Thomas Aquinas, Commentary on the Epistle of St. Paul to Titus, sect. 99 [in Commentaries on St. Paul's Epistles to Timothy, Titus, and Philemon, Baer, tr. St. Augustine's Press (South Bend, IN: 2007)]. The reference is to Titus 3:9.
Fascinating. Proving once again that, no, Bart Ehrman was not actually the first person to realize that the copying of Scripture entailed (gasp) ... errors.

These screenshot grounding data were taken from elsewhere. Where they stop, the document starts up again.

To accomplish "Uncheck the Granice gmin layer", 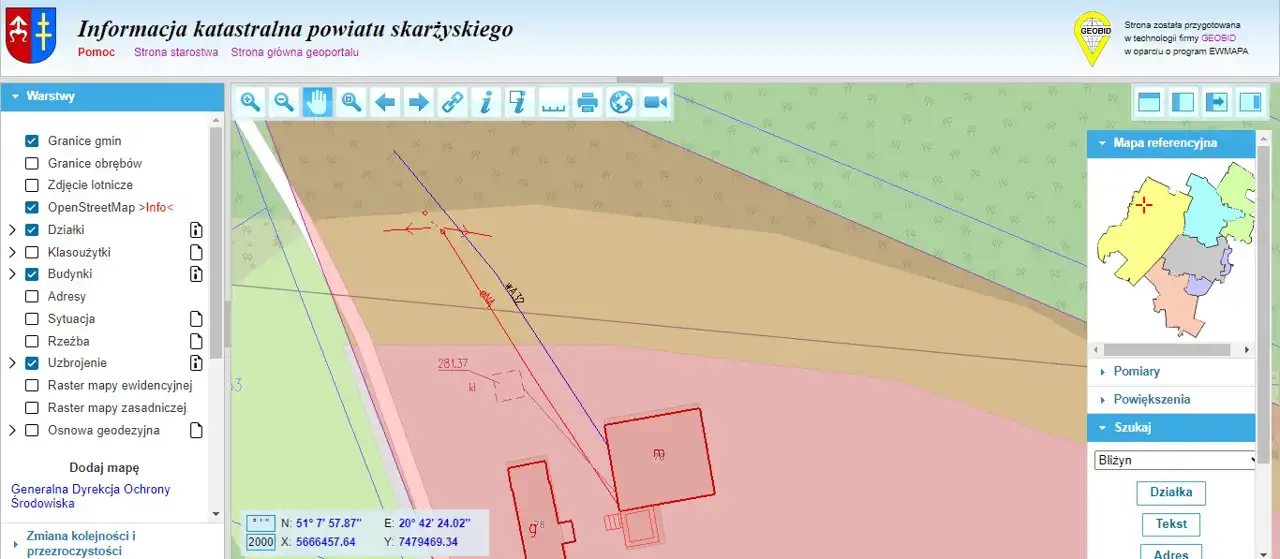I will [32, 141].
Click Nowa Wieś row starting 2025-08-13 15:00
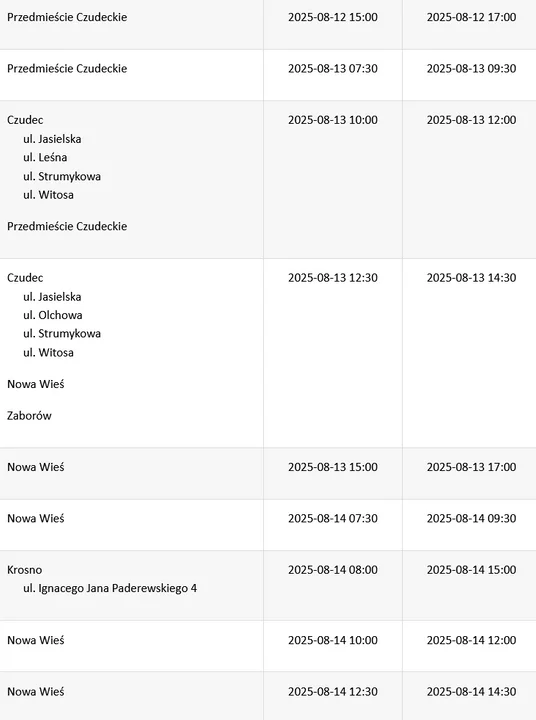The width and height of the screenshot is (536, 720). point(268,473)
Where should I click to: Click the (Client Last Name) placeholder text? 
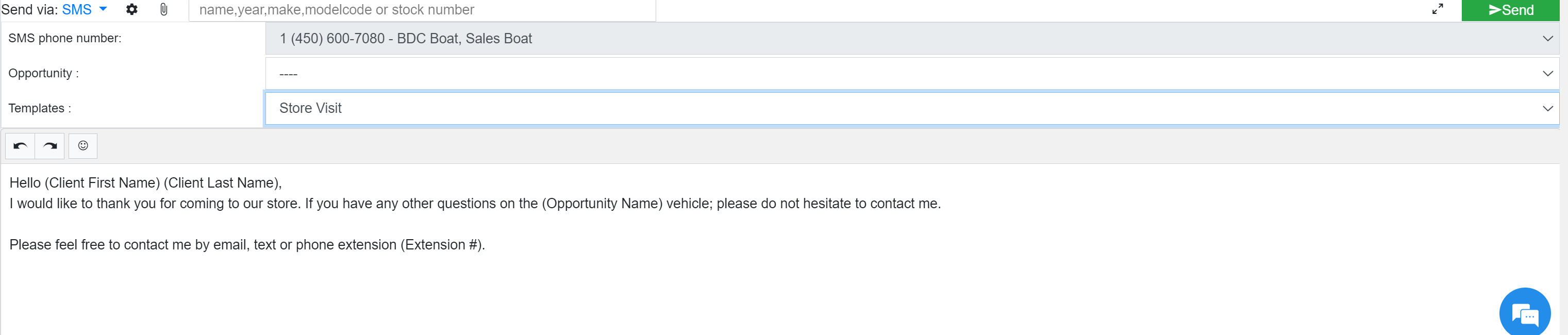pyautogui.click(x=221, y=183)
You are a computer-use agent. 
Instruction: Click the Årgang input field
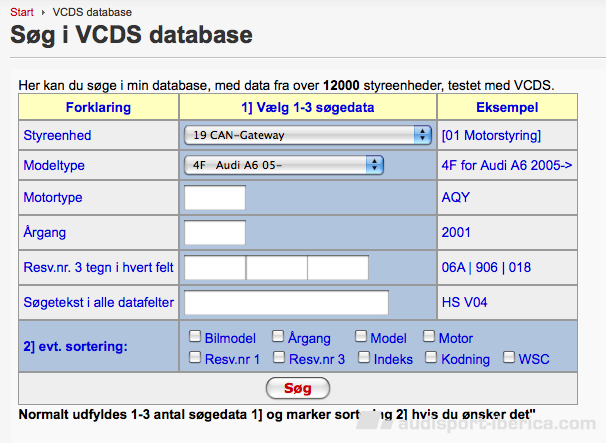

ReplyDeleteExactly. People often talk as if people prior to the modern era had no capacity for textual criticism or critical scholarship; but, in fact, they were well aware of the issues (probably more aware than most moderns, given that many of them would have often experienced the problems with copying at first hand), and people like Origen actually laid some of the foundations for it. (Aquinas, while doing it only on a small scale, did some excellent work in it -- the most famous and extensively developed, but not only, example being his proof that the Liber de Causis wasn't Aristotelian.) If they were at any disadvantages it was in having almost always to do it from scratch with limited resources; to the extent we surpass them we do it more in scale than in spirit.